··· Records provided

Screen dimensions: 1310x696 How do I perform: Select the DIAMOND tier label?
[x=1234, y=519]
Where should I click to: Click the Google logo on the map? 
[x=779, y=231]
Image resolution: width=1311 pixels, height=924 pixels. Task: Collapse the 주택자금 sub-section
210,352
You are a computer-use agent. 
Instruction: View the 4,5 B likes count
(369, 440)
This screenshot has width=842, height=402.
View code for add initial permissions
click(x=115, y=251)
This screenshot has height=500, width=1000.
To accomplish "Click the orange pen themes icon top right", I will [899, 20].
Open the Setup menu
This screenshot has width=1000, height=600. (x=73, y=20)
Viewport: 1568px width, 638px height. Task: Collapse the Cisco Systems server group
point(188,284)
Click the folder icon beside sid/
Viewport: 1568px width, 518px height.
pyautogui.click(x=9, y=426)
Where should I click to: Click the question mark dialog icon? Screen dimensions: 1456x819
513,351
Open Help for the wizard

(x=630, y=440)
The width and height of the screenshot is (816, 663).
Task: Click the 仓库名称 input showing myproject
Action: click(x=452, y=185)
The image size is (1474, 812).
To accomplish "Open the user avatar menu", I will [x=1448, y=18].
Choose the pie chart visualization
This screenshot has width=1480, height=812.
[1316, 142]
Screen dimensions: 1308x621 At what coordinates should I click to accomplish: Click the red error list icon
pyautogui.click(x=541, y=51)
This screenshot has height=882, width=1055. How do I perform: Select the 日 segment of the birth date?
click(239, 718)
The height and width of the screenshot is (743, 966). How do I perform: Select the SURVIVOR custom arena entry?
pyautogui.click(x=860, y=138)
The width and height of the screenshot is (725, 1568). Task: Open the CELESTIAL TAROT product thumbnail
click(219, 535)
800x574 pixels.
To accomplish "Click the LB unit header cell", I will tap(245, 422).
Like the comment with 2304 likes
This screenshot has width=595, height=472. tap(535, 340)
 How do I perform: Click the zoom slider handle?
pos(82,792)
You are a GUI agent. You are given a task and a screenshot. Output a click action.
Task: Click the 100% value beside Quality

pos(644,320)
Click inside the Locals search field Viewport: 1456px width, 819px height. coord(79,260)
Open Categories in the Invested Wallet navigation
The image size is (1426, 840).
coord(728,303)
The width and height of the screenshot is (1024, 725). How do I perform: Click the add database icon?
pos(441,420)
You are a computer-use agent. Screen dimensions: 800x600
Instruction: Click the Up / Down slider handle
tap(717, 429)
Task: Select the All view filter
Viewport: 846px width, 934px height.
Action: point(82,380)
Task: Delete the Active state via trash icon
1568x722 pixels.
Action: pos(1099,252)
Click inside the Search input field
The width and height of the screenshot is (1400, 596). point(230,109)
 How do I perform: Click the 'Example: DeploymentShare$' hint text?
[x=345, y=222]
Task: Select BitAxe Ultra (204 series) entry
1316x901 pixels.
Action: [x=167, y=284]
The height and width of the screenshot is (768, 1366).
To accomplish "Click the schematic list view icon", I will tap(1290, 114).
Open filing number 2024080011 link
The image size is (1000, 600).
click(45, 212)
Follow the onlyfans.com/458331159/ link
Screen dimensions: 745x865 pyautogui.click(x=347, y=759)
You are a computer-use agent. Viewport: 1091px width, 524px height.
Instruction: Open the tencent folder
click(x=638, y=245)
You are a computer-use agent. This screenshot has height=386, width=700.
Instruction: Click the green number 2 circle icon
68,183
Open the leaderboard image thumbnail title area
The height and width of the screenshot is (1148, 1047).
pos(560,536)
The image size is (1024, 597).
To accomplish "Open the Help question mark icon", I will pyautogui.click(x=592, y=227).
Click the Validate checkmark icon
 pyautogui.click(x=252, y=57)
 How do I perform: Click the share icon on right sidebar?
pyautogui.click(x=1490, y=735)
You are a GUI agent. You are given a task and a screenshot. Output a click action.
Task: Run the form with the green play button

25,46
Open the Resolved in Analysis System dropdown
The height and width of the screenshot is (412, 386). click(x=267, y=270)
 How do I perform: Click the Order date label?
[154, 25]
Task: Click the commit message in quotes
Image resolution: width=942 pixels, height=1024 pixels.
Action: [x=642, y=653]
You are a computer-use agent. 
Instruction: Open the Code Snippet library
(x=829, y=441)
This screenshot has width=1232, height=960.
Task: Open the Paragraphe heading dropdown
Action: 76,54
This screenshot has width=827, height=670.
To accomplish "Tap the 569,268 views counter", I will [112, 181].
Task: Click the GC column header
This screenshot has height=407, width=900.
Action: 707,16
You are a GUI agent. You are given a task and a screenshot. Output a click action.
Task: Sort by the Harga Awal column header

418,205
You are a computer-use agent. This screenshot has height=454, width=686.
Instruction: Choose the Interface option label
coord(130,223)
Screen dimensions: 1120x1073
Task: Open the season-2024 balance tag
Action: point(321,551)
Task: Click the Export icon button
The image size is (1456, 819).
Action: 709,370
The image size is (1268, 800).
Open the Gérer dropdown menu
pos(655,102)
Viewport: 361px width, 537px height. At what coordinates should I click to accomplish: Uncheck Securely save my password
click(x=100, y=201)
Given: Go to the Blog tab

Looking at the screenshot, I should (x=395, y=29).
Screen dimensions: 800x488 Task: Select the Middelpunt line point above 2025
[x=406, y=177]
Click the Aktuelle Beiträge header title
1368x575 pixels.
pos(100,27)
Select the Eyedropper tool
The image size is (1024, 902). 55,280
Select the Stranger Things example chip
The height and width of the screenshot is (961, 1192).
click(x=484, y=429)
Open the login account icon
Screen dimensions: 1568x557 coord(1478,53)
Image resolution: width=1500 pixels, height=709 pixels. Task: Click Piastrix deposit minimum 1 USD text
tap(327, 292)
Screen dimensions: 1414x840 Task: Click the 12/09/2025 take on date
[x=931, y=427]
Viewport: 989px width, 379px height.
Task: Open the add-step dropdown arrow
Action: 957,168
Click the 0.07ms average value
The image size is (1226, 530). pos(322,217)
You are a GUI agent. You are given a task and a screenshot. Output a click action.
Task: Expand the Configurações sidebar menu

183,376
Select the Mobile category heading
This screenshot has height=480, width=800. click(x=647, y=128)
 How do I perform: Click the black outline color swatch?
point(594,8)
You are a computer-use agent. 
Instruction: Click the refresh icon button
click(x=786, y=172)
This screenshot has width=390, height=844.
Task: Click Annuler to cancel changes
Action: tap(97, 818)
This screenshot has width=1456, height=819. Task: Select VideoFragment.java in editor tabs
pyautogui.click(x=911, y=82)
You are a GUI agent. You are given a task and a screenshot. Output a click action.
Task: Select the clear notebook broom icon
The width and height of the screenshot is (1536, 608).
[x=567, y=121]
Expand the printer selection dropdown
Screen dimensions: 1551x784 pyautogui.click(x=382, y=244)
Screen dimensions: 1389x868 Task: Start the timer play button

······

## Exercise brief:
Please reproduce, word for word, the records from the line with "This screenshot has width=827, height=670." up to and including the line with "Screen dimensions: 1568x557 coord(1478,53)".

## Answer in full:
This screenshot has width=827, height=670.
To accomplish "Tap the 569,268 views counter", I will [112, 181].
Task: Click the GC column header
This screenshot has height=407, width=900.
Action: 707,16
You are a GUI agent. You are given a task and a screenshot. Output a click action.
Task: Sort by the Harga Awal column header

418,205
You are a computer-use agent. This screenshot has height=454, width=686.
Instruction: Choose the Interface option label
coord(130,223)
Screen dimensions: 1120x1073
Task: Open the season-2024 balance tag
Action: point(321,551)
Task: Click the Export icon button
The image size is (1456, 819).
Action: 709,370
The image size is (1268, 800).
Open the Gérer dropdown menu
pos(655,102)
Viewport: 361px width, 537px height. At what coordinates should I click to accomplish: Uncheck Securely save my password
click(x=100, y=201)
Given: Go to the Blog tab

Looking at the screenshot, I should (x=395, y=29).
Screen dimensions: 800x488 Task: Select the Middelpunt line point above 2025
[x=406, y=177]
Click the Aktuelle Beiträge header title
1368x575 pixels.
pos(100,27)
Select the Eyedropper tool
The image size is (1024, 902). 55,280
Select the Stranger Things example chip
The height and width of the screenshot is (961, 1192).
click(x=484, y=429)
Open the login account icon
Screen dimensions: 1568x557 coord(1478,53)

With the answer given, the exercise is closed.